Sequence comparison in the regions of InDel, such as the gaps indicated by arrows in Supplemental Fig. 1, revealed closely spaced direct repeats flanking short sequences that begin with the primer binding site (PBS) of tRNA methionine and end with a polypurine tract (PPT), that is a distinct feature of TRIM elements (Witte et al. 2001). Pairwise sequence comparison was conducted using the program PipMaker (http://bio.cse.psu.edu) and manual inspection. TRIM homologues were identified by subsequent BLAST-NR searches to GenBank (http://www.ncbi.nlm.nih.gov/BLAST/), the B. oleracea database (http://www.tigr.org/tdb/e2k1/bog1/release.shtml), and 11,204 B. rapa BAC end sequences of B. rapa (GenBank accession numbers CW978640–CW988843) using the terminal repeat (TR) sequences of each element. Only a few full length TRIM elements are detected from the relatively short sequences of BAC ends and shotguns. Therefore, hits containing at least one entire terminal repeat sequence, were pooled for further analysis.

For phylogenetic analysis, we used only one TR sequence of each element. The internal sequences were not compared because most elements extracted from BAC ends and shotgun sequences had truncated features. We included Katydid-At1, -At2, and -At3 (Witte et al. 2001) for the analysis. A total of 146 TRIM elements were included in the phylogenetic analysis, and their positions and accession numbers are listed in Supplemental Table 1.

Phylogenetic analyses were performed using distance and parsimony approaches in PAUP* 4.0b10 (Swofford 2002). Neighbor-joining (NJ) analysis was based on the Kimura-2-parameter model. Tree topologies were evaluated using bootstrap analysis with 1,000 replicates for neighbor-joining methods. The multiple sequence alignment of selected TRs was created using CLUSTALW and the program Boxshade (http://bioweb.pasteur.fr/seqanal/interfaces/boxshade.html).

Copy number estimation

We estimated the copy numbers of Br elements in B. rapa and B. oleracea genomes using hit numbers to 96.5 Mb of B. rapa BAC end sequences (133,644 BAC end sequences with an average length of 723 bp) and 434.3 Mb of B. oleracea shotgun sequences (538,418 whole genome shotgun sequences with an average length of 807 bp), respectively. All the B. rapa BAC end sequences derived from three BAC libraries using B. rapa L. ssp pekinensis inbred line ‘Chiifu’ are collected from GenBank (ftp://ftp.ncbi.nih.gov/genomes/BACENDS/brassica_rapa/) and B. oleracea shotgun sequences are collected from TIGR (http://www.tigr.org/tdb/e2k1/bog1/release.shtml) on January 2006. Only one hit is counted for each element based on BLASTN (E-value < E−2).

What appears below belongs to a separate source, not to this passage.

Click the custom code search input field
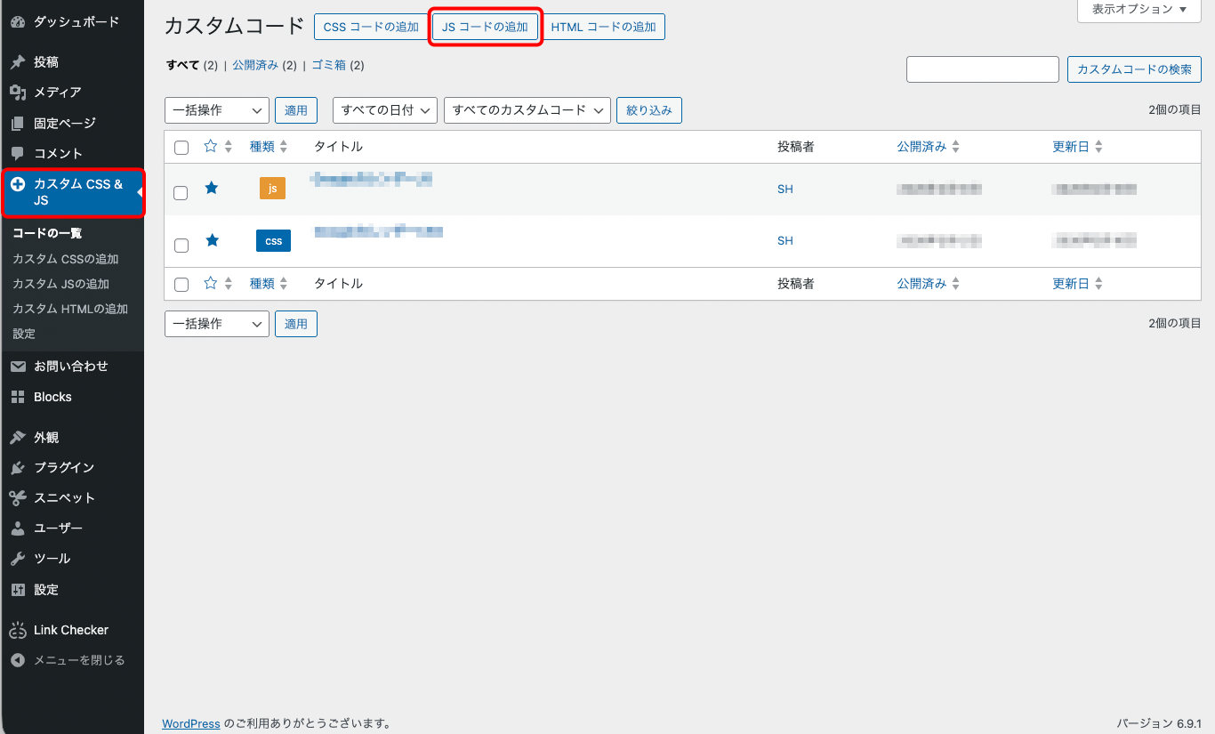 click(x=982, y=69)

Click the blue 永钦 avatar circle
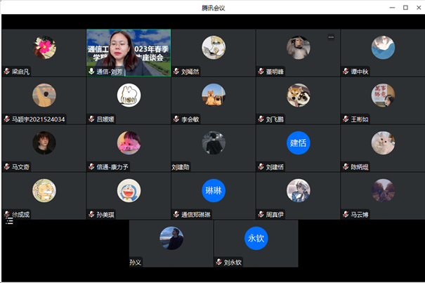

The equation to estimate the copy numbers is followed to the previous report (Zhang and Wessler 2004); (1/genome coverage) × Hits/2[1 + (average read length-TR length × 2)/(average read length + TR length × 2)].

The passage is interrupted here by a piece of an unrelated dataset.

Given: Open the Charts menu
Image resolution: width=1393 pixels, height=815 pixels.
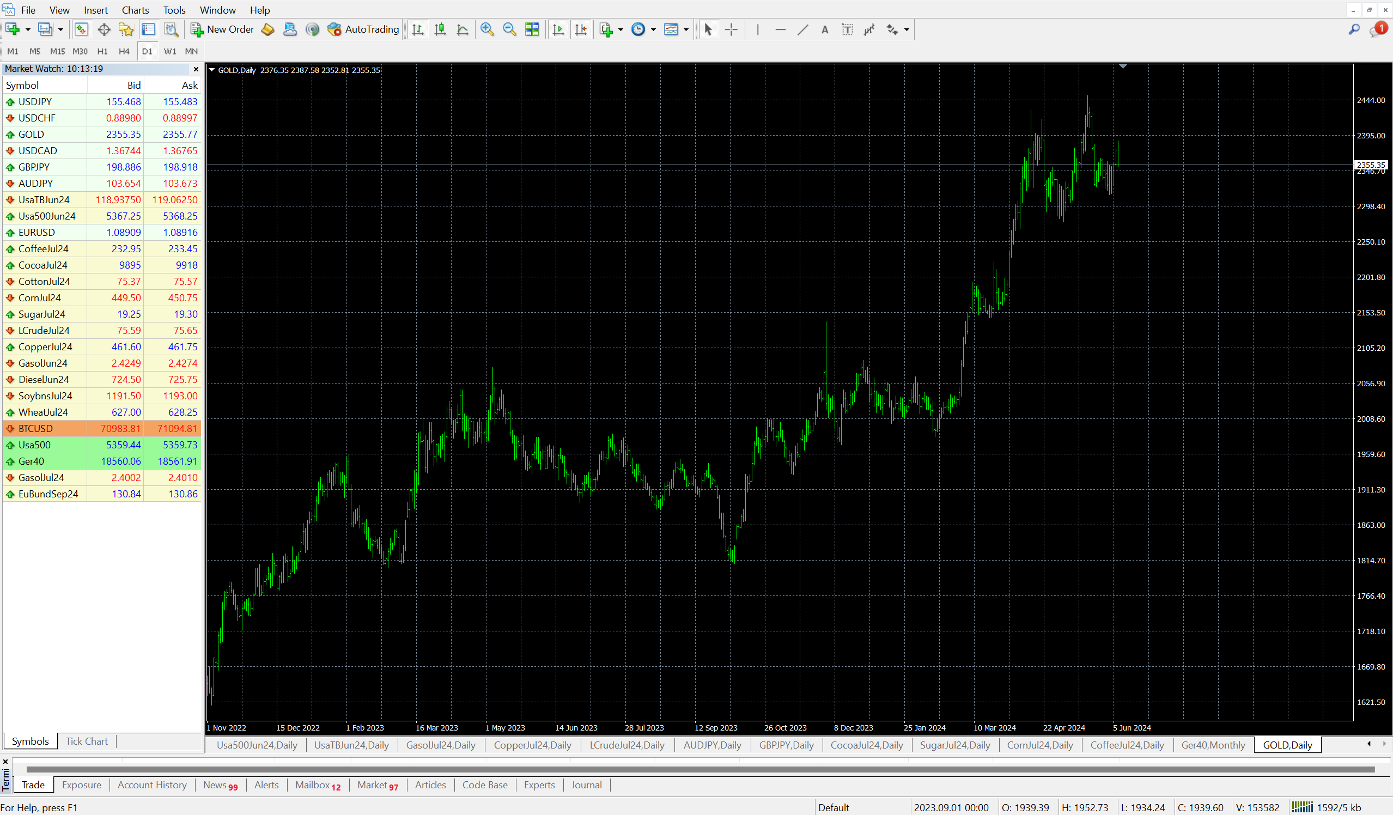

Identification and mapping of the At members on Arabidopsis genome are conducted by MegaBLAST of At1, At2, At3, and At4 into Arabidopsis psedu chromosome sequences (GenBank accession numbers NC_003070, NC_003073, NC_003074, NC_003075, and NC_003076 for chromosome number 1, 2, 3, 4, and 5, respectively).

PCR analysis to detect insertion polymorphism of TRIM element

To find insertional polymorphisms among taxa in the tribe Brassiceae, pairs of PCR primers were designed from the flanking sequence of the insertion sites of the selected TRIM elements. Primer sequences and their estimated PCR product sizes are represented in Table 1. PCR analysis followed the previous report (Yang and Park 1998). Plant materials, 15 species in the tribe Brassiceae and two Arabidopsis thaliana are listed in Table 2. To inspect their insertion polymorphism among F1 varieties, we randomly purchased 15 Chinese cabbage F1 varieties that are commercially available in Korea. Names of the 15 F1 varieties are listed in an order of lane numbers for PCR: (1) Guembit; (2) Noranja; (3) Norangkimjang; (4) Manjeom; (5) Maeryuk; (6) Bulam-2, 7) Ssatnorang; (8) Seoul; (9) Speed 60 days; (10) Shinchoon; (11) Ssammat; (12) Jangmi; (13) Jangwon; (14) Jeongsang; (15) Hanyeorum.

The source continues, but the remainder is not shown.